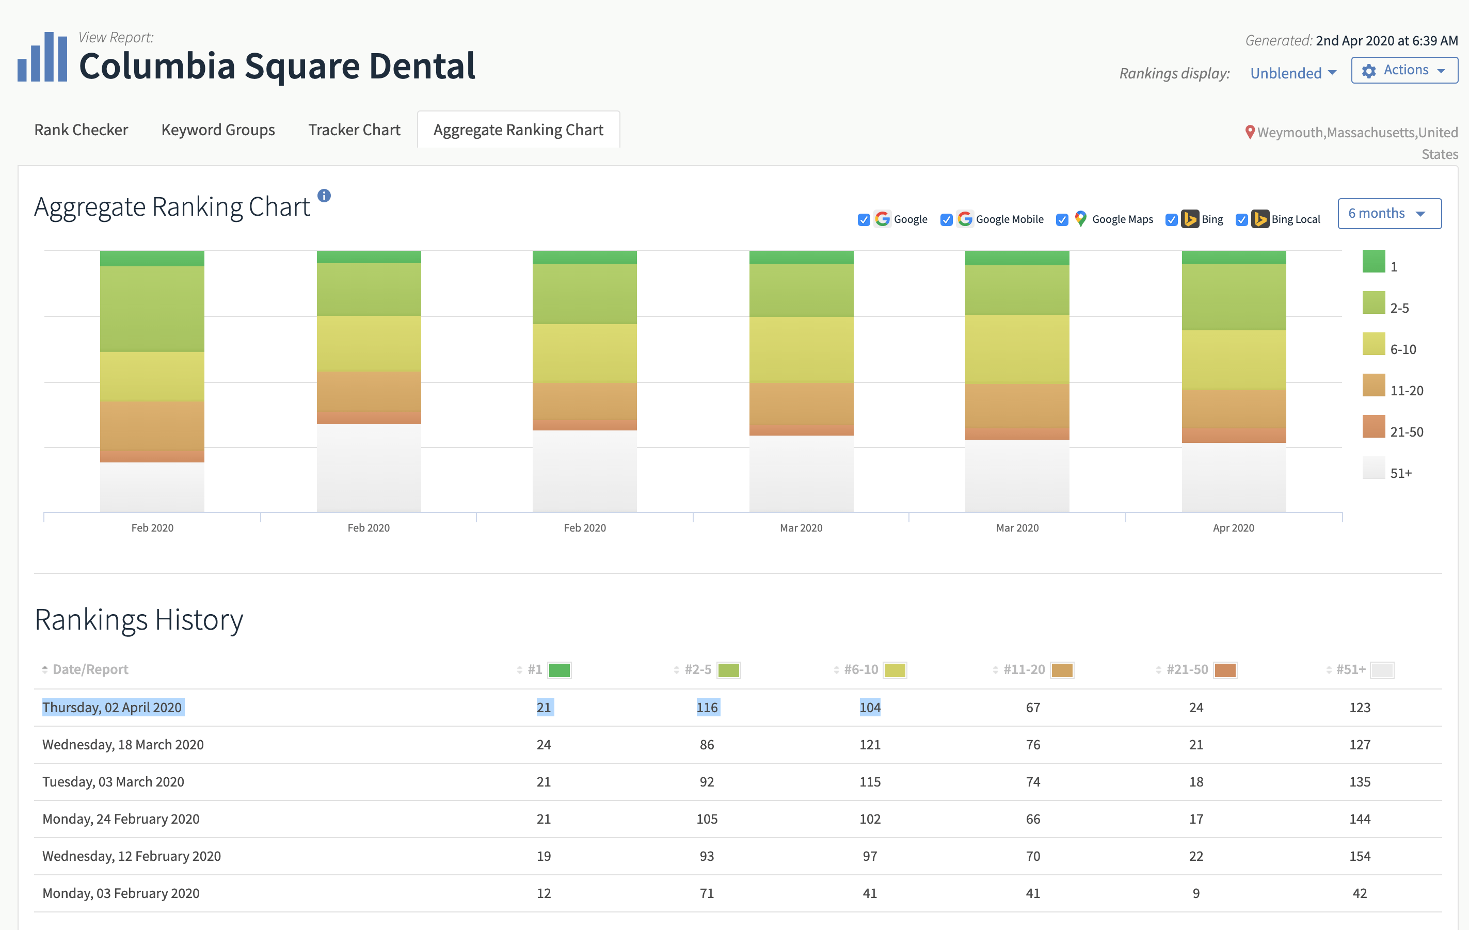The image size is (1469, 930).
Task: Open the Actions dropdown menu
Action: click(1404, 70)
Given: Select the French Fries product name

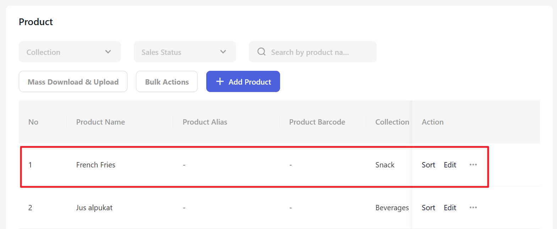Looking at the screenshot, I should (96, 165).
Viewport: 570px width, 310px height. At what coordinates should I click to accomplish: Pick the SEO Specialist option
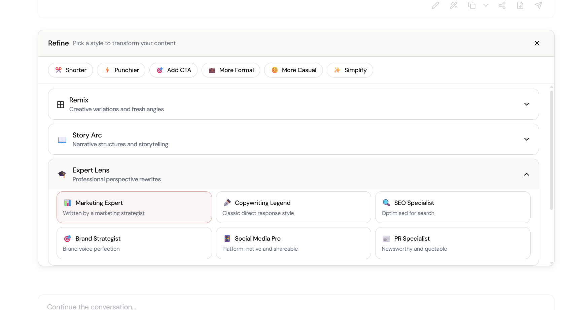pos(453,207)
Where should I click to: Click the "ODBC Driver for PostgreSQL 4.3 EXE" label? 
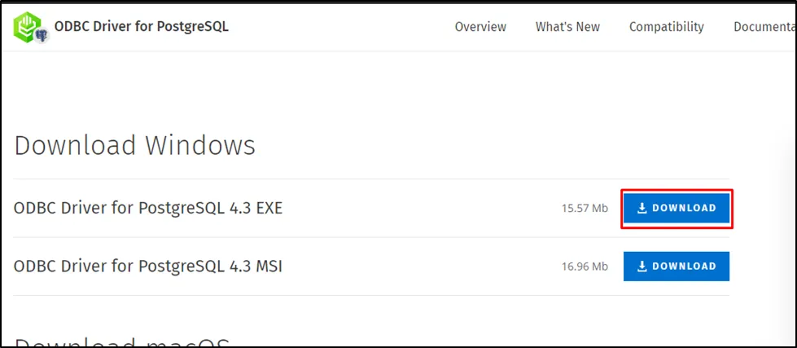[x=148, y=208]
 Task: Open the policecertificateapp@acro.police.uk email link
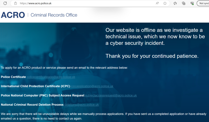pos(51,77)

·····

• THE PROBLEM: Output the line containing "Where should I" and each line after it, through the end of the material, exactly as given. No pictures belong in the output.

• COMPLETED EXERCISE:
Where should I click to: Click the "ODBC Driver for PostgreSQL 4.3 EXE" label? 
[x=148, y=208]
 Task: Open the policecertificateapp@acro.police.uk email link
pos(51,77)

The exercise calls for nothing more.